You can do a lot with CHECK constraints and triggers, but the big problem with business rule enforcement is that the same rule needs to be enforced at the UI, logic and data tiers, or in Rails, the browser JS, the controller, the model, and the database - and synchronizing all the enforcement code with the original rule requires great discipline.
Ah, I thought so. Seems like a lot of nasty duplication doesn’t it? :( But I guess that’s the price you pay for a really robust system.
Unless you like, generate code from say, fact based modelling, right? :)
I’ve read somewhere you can write triggers and whatnot in PostgreSQL in Ruby, I wonder what that is like!
Hey, c’mon people! Laziness and unprofessional attitude isn’t Rails specific, but Clifford made a valid point when saying that some parts of Rails culture ends up encouraging some mistakes. For instance: foreign keys, indexes and some checks and defaults are really a good measure, even more when your database will be shared with other applications/services. Some very important people of the Rails world are against this measures and encourages people to be against too. That’s the point, it’s not about Rails itself.
Wow! So much boring bullshit. A more proper title would be “How to ruin a blog post”.
The author’s point is exactly that: some people find these concerns boring, then sites melt down.
I’d definitely had to agree with many of these.
It’s clear, though, that you come from a very DB-centric worldview.
Linking to a tutorial on Foreign Keys in MySQL 5.0, for example, might be a nice touch.
Re: indexes - if there’s a 99% chance you’ll need them, then of course you might as well add them when creating the app. I’ve taken to doing this. The thin line between overoptimizing can be a tricky one though… =)
Most of the rest are, as you said, “people problems” endemic of many teams, not just those using Rails.
All in all, even taking over a poorly written Rails app is still much less painful (to me) than when I used to do the same with PHP, ASP, etc.
(Circa 2003 php/asp/etc - Model View Controller??? HAHAHAHAH good one… ;))
It seems like the majority of rails developers are in the code and fix mentality which is exactly the problem I have with rails: it supports bad behavior.
I remember watching a podcast interviewing the founder of Twitter (which is written in rails). This was a couple weeks after twitter came out, and when asked about the scalability of rails he merely replied, “we have an aggressive caching policy.” I’m sure everyone has heard of the uptime problems with Twitter since the release…
Excellent Article.
I believe it would have been even better if you linked to articles which discussed such things, especially #8 (since it slightly confused me)
You:
“Things like not adding indexes until they’re needed, and not enforcing FKs… these things are definitely part of Rails culture and recommended in the Agile Web Development book.”
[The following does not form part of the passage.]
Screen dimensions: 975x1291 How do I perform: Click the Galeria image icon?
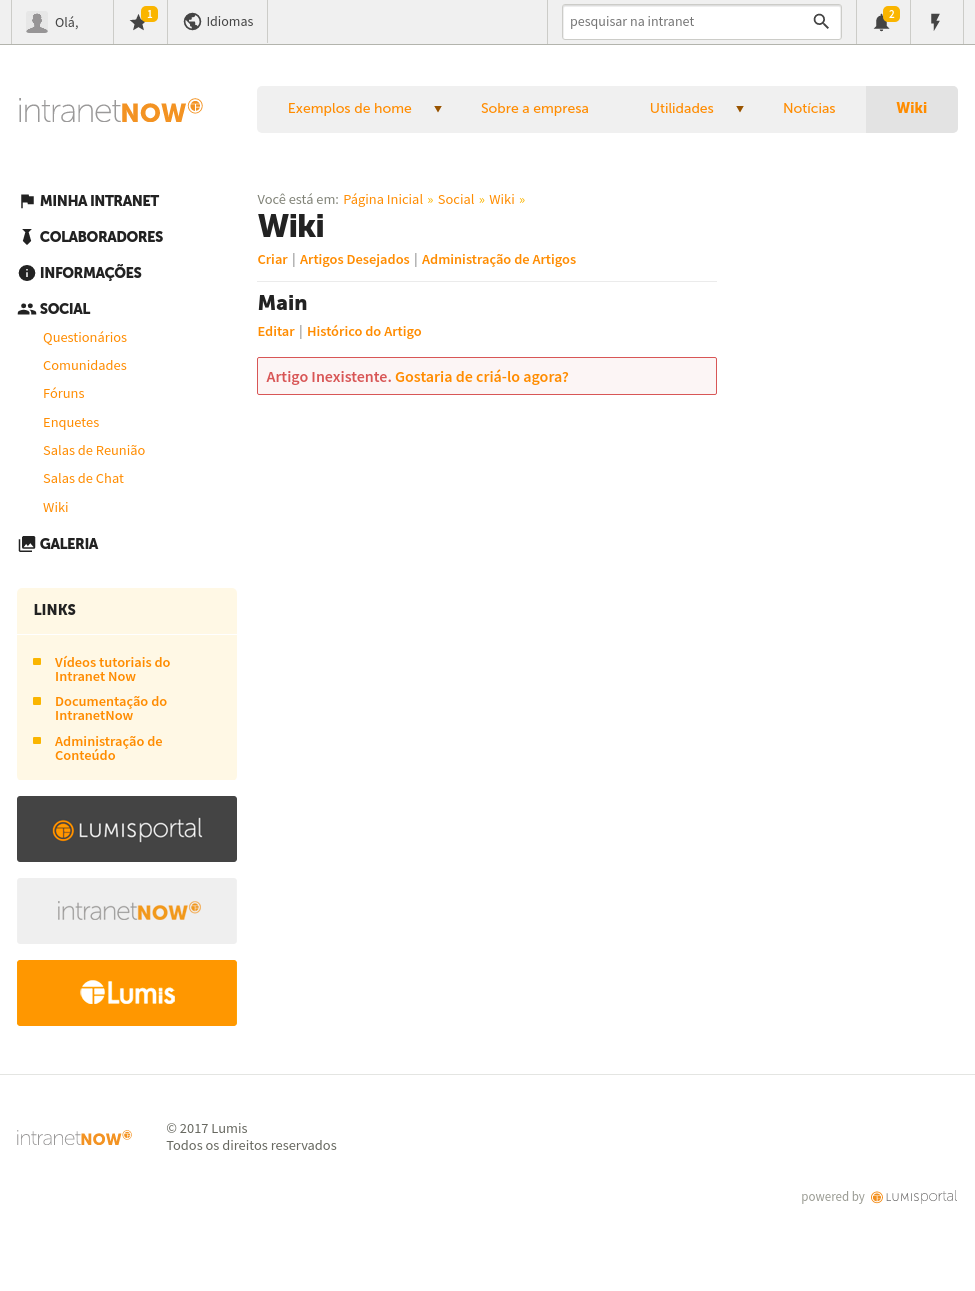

Agile Web Development with Rails, 2nd Edition:
“It’s worth noting that this migration doesn’t define any foreign key constraints. The intertable relationships are set up simply because the developer will populate the columns productid and orderid with key values from the products and orders tables. You can also choose to establish these constraints in your migrations (and I personally recommend that you do), but the foreign key support in Rails doesn’t need them.”
“Migrations can (and probably should) define indices for tables.”